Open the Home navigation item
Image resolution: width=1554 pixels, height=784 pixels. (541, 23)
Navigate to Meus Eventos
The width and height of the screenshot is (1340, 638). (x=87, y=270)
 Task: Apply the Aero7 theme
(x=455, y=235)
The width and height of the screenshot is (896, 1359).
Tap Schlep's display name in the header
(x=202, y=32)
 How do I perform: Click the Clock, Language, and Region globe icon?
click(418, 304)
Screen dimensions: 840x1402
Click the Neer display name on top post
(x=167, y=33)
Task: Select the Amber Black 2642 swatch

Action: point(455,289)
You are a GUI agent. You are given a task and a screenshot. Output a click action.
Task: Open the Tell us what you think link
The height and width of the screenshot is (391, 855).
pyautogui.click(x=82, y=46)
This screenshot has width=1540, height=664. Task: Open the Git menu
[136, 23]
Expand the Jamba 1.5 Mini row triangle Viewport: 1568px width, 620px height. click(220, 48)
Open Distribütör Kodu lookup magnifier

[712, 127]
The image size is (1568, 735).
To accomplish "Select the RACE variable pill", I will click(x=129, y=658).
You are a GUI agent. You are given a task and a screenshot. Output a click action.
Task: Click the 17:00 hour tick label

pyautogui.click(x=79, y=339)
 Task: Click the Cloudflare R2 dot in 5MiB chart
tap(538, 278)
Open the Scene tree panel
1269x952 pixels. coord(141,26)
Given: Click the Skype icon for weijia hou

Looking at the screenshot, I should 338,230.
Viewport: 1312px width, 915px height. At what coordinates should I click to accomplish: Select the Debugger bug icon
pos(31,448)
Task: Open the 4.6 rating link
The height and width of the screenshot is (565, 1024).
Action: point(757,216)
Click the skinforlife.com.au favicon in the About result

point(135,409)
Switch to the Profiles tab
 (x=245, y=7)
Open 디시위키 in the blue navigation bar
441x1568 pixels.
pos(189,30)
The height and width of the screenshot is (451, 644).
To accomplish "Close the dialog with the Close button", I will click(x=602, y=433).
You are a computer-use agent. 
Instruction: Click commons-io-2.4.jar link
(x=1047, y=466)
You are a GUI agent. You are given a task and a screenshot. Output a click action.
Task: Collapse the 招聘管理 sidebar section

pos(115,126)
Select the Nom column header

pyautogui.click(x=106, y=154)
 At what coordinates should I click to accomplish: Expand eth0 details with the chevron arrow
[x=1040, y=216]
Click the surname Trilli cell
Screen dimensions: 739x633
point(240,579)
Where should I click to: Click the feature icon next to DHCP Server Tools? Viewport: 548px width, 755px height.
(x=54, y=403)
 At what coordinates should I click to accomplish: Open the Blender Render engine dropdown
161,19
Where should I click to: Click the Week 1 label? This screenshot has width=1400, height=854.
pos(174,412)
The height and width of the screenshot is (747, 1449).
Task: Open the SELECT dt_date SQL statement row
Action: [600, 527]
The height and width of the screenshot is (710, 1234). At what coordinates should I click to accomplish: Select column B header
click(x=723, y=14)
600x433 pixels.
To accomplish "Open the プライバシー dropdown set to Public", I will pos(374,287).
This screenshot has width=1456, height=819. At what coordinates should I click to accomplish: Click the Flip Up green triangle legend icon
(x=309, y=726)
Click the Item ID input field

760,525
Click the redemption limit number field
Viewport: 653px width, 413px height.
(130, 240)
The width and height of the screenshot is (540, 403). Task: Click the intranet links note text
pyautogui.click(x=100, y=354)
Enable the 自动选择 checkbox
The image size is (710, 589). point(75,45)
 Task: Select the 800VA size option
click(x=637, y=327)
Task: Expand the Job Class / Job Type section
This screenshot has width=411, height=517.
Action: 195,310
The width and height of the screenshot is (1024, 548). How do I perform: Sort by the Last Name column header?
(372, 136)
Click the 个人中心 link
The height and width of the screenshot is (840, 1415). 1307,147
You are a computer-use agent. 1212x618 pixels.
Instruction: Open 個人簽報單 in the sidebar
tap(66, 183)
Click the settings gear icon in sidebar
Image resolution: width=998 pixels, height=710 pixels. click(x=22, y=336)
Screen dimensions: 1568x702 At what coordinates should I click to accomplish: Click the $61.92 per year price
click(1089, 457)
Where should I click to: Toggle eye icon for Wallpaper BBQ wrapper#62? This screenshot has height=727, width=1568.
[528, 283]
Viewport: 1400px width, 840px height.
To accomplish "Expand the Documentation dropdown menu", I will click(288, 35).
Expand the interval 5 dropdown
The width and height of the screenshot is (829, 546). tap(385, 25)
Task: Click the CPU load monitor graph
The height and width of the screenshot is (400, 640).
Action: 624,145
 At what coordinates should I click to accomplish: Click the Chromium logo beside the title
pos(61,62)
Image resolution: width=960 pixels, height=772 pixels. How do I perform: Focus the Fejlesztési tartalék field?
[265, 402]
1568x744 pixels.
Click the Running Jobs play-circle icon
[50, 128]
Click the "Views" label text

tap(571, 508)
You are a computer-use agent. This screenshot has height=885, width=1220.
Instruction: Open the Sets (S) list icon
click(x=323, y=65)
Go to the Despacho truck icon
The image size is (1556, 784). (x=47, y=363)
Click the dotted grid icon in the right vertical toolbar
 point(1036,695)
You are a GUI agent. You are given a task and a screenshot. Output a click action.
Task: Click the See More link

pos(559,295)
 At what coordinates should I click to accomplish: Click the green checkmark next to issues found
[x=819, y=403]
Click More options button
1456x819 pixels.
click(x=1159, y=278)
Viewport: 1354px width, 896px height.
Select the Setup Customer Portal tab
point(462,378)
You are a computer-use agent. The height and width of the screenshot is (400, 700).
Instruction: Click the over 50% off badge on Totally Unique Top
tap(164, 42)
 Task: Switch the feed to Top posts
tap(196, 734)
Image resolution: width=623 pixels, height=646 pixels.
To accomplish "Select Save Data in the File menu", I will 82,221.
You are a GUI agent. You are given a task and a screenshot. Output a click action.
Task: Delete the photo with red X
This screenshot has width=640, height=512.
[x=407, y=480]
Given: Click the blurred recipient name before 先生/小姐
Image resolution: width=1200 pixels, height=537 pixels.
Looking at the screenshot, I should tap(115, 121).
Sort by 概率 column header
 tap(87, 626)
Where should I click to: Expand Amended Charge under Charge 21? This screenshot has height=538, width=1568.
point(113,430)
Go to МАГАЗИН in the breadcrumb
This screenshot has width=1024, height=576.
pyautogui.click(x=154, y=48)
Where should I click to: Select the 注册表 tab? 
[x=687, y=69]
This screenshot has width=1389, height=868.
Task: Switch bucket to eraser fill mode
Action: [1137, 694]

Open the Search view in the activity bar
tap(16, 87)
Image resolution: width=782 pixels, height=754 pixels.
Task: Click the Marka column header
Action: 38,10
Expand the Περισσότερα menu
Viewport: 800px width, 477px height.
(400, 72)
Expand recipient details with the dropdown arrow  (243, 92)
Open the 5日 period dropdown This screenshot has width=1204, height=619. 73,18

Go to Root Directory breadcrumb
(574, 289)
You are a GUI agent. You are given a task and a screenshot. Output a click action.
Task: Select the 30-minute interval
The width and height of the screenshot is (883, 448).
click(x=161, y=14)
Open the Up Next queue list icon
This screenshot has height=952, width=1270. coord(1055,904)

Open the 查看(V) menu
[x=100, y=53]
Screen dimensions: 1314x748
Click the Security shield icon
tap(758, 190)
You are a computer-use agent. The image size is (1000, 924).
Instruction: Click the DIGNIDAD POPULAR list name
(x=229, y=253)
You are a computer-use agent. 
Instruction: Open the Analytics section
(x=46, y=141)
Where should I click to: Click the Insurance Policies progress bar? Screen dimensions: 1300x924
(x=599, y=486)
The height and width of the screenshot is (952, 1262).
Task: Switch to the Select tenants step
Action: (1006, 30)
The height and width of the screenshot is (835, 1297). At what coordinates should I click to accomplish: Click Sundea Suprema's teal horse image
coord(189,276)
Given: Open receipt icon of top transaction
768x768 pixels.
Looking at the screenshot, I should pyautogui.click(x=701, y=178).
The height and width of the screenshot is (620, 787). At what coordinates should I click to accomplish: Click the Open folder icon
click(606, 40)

# # # #

▶ INSTRUCTIONS TO FOLLOW
Can you recast everything from the line containing "Open 디시위키 in the blue navigation bar" down to the line containing "Action: [600, 527]" as a JSON list of strings, one per line, leaving out blank lines?

▶ ANSWER TO THIS TASK
[
  "Open 디시위키 in the blue navigation bar",
  "441x1568 pixels.",
  "pos(189,30)",
  "The height and width of the screenshot is (451, 644).",
  "To accomplish \"Close the dialog with the Close button\", I will click(x=602, y=433).",
  "You are a computer-use agent. ",
  "Instruction: Click commons-io-2.4.jar link",
  "(x=1047, y=466)",
  "You are a GUI agent. You are given a task and a screenshot. Output a click action.",
  "Task: Collapse the 招聘管理 sidebar section",
  "pos(115,126)",
  "Select the Nom column header",
  "pyautogui.click(x=106, y=154)",
  " At what coordinates should I click to accomplish: Expand eth0 details with the chevron arrow",
  "[x=1040, y=216]",
  "Click the surname Trilli cell",
  "Screen dimensions: 739x633",
  "point(240,579)",
  "Where should I click to: Click the feature icon next to DHCP Server Tools? Viewport: 548px width, 755px height.",
  "(x=54, y=403)",
  " At what coordinates should I click to accomplish: Open the Blender Render engine dropdown",
  "161,19",
  "Where should I click to: Click the Week 1 label? This screenshot has width=1400, height=854.",
  "pos(174,412)",
  "The height and width of the screenshot is (747, 1449).",
  "Task: Open the SELECT dt_date SQL statement row",
  "Action: [600, 527]"
]